Tout ce qui est à prendre, elle l’a pris ou le prendra ; tout ce qui appartient aux autres devra lui revenir ; tout ce qu’elle est forcée de leur laisser est considérée par elle comme un vol commis à son préjudice.

Quand deux nations se battent, le bénéfice est pour elle ; en temps de paix, elle pose ses griffes sur quelque point du globe insignifiant en apparence : une forteresse anglaise s’y dresse aussitôt et on s’aperçoit trop tard que de là elle pourra gêner tout le monde. Mais la chose est faite, on s’incline ; Albion s’aiguise les dents et s’en va dévorer un autre morceau de territoire, s’emparer d’un nouveau détroit, de l’embouchure d’un fleuve, d’une île importante.

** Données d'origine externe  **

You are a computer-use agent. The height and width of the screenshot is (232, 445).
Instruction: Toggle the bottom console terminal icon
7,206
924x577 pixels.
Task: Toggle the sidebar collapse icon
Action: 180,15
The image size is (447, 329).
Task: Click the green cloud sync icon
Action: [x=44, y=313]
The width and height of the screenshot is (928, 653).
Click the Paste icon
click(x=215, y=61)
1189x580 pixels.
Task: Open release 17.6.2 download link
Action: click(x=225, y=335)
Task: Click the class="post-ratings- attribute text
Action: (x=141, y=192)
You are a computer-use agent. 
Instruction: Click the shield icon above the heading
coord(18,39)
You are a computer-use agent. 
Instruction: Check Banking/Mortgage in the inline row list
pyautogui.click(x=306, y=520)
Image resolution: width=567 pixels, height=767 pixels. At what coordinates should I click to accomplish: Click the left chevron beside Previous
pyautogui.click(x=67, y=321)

Au commencement de ce siècle, elle ne possédait pas une pointe de rocher dans la Méditerranée. Elle a pris Malte par la trahison, les îles Ioniennes par la ruse ; l’Égypte et Suez doivent lui appartenir ; jamais plus elle ne quittera la Méditerranée.

Son histoire est une série de crimes. Chaque page est tachée de sang et chaque ligne est le témoignage d’une perfidie. Il semble qu’on lise un acte d’accusation et ce qu’il faut accuser, ce n’est point tout le peuple anglais lui-même, mais son gouvernement : le premier est seulement complice, le second responsable, et celui-ci est fait de cette oligarchie criminelle et féroce, de cette féodalité mercantile dont le mensonge est la loi et la cruauté le moyen.

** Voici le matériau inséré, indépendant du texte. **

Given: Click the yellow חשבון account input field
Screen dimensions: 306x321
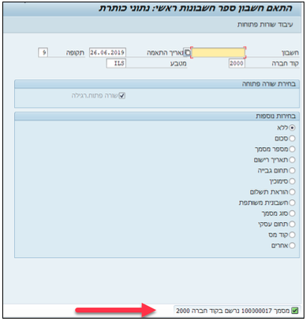Looking at the screenshot, I should (218, 53).
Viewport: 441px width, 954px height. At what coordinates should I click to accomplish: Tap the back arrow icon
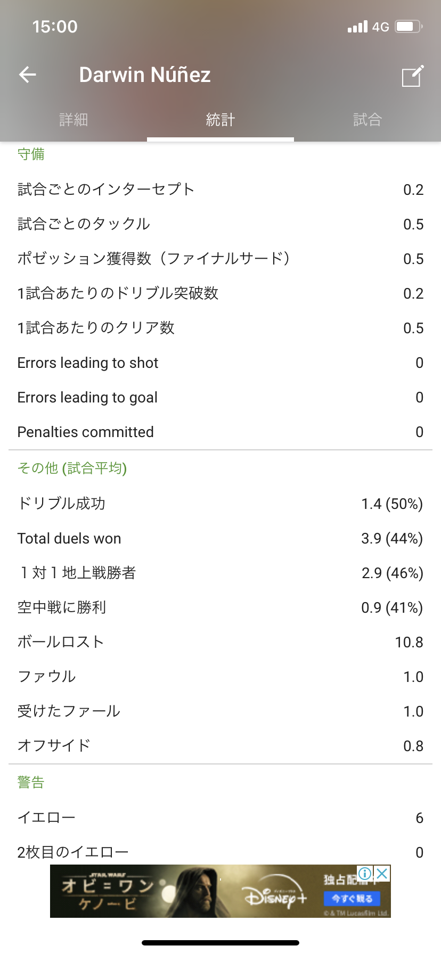click(28, 75)
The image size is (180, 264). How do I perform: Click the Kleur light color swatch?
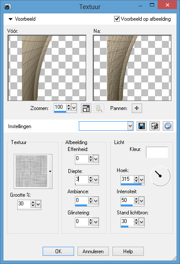(157, 152)
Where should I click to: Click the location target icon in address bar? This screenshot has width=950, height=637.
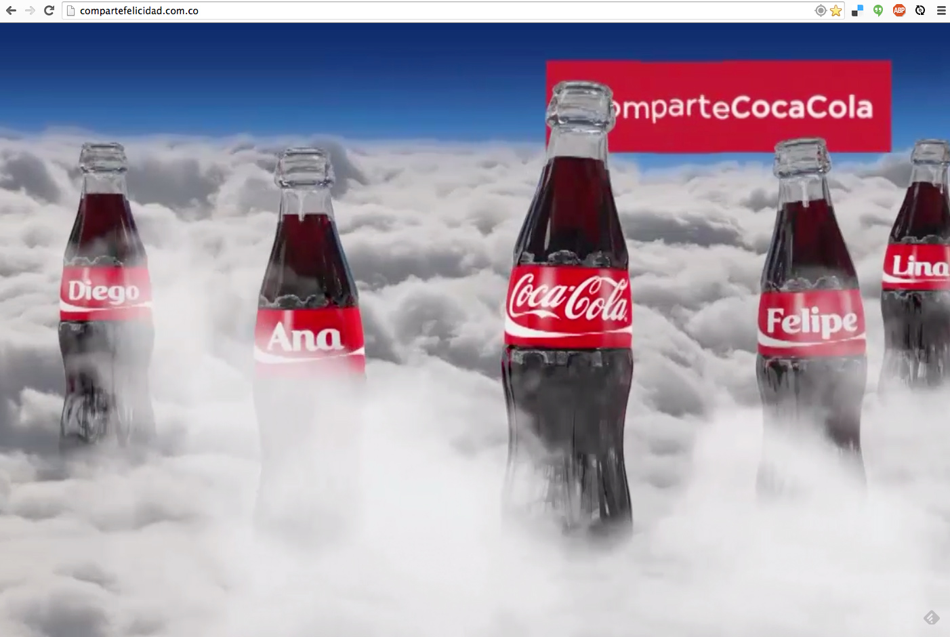click(821, 10)
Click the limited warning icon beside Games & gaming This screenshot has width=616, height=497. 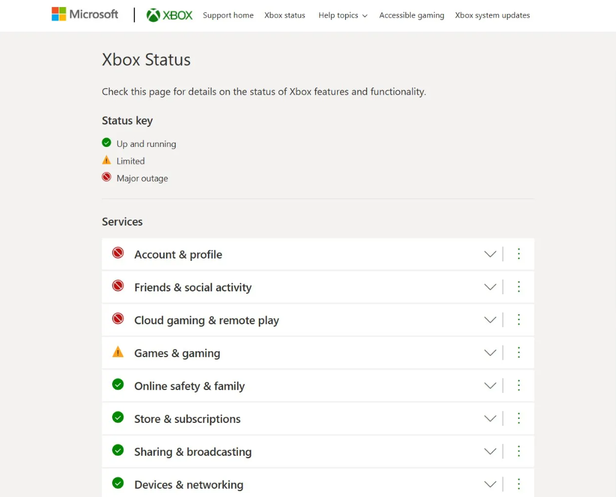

Napoléon avait vu juste quand il avait conçu le plan du blocus continental et la mise hors la loi de la Grande-Bretagne. Combien de fois, au soir de sa vie, sur le rocher de Sainte-Hélène, dut-il regretter de n’avoir pu accomplir sa tâche ! Car s’il eût réussi, la grande pestiférée, isolée des autres nations et repoussée par elles, se fût pourrie elle-même, gangrenée par ses propres souillures.

Elle avait eu conscience du danger auquel elle avait échappé et s’en vengeait en faisant du grand homme un martyr. Personne ne devait-il donc se lever pour venger Bonaparte et pour accomplir l’œuvre ?

Pendant quatre heures, le marquis de Rio-Santo avait causé, un matin, avec le géant qui se mourait à Longwood et peut-être Napoléon avait-il dit à Rio-Santo comment il fallait s’y prendre pour abattre l’hydre aux cent têtes. Il est telles conversations dont on se souvient toujours et des conseils qui portent leurs fruits ! La cour d’assises de Middlesex avait cru seulement frapper un audacieux, la justice n’avait vu clair qu’à demi. On l’eût bien surprise en lui disant que le poignard du condamné allait vers le cœur même de l’Angleterre et y pénètrerait un jour.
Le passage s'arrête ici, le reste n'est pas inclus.